▶ [What is being asked]
Leave out all lines before the one containing "[Facebook] (72, 245)", and copy that line and all the rest below it exactly.
• • •
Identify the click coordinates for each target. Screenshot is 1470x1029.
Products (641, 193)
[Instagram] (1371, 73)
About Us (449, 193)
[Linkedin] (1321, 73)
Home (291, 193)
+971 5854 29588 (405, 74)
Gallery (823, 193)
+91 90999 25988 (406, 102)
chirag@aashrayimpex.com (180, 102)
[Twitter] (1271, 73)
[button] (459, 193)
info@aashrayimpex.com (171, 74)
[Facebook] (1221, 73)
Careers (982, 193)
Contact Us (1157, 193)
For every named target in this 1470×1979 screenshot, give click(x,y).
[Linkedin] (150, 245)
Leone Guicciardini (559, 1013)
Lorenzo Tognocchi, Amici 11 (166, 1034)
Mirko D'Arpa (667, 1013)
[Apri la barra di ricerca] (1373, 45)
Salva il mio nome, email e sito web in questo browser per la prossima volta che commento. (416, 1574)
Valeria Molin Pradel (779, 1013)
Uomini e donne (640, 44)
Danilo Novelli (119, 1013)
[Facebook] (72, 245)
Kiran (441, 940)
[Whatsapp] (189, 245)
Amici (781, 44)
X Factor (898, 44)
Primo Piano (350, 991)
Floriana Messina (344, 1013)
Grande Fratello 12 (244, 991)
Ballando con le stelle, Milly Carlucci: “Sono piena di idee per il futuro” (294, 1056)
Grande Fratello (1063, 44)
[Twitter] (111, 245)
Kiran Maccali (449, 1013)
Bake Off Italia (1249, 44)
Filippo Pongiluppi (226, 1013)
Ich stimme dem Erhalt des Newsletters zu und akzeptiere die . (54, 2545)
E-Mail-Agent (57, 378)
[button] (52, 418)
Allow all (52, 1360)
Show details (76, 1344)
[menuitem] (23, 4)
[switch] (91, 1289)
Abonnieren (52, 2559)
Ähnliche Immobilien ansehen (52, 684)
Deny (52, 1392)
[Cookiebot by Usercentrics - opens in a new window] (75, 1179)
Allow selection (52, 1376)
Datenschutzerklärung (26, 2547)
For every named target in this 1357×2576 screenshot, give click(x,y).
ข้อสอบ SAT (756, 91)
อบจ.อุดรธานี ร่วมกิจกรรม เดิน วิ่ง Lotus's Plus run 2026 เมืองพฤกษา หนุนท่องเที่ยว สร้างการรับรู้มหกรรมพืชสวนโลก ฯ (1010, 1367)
• • •
▶ [Response to the exercise]
[Facebook] (72, 245)
Kiran (441, 940)
[Whatsapp] (189, 245)
Amici (781, 44)
X Factor (898, 44)
Primo Piano (350, 991)
Floriana Messina (344, 1013)
Grande Fratello 12 (244, 991)
Ballando con le stelle, Milly Carlucci: “Sono piena di idee per il futuro” (294, 1056)
Grande Fratello (1063, 44)
[Twitter] (111, 245)
Kiran Maccali (449, 1013)
Bake Off Italia (1249, 44)
Filippo Pongiluppi (226, 1013)
Ich stimme dem Erhalt des Newsletters zu und akzeptiere die . (54, 2545)
E-Mail-Agent (57, 378)
[button] (52, 418)
Allow all (52, 1360)
Show details (76, 1344)
[menuitem] (23, 4)
[switch] (91, 1289)
Abonnieren (52, 2559)
Ähnliche Immobilien ansehen (52, 684)
Deny (52, 1392)
[Cookiebot by Usercentrics - opens in a new window] (75, 1179)
Allow selection (52, 1376)
Datenschutzerklärung (26, 2547)
For every named target in this 1357×2576 screenshot, give click(x,y).
ข้อสอบ SAT (756, 91)
อบจ.อุดรธานี ร่วมกิจกรรม เดิน วิ่ง Lotus's Plus run 2026 เมืองพฤกษา หนุนท่องเที่ยว สร้างการรับรู้มหกรรมพืชสวนโลก ฯ (1010, 1367)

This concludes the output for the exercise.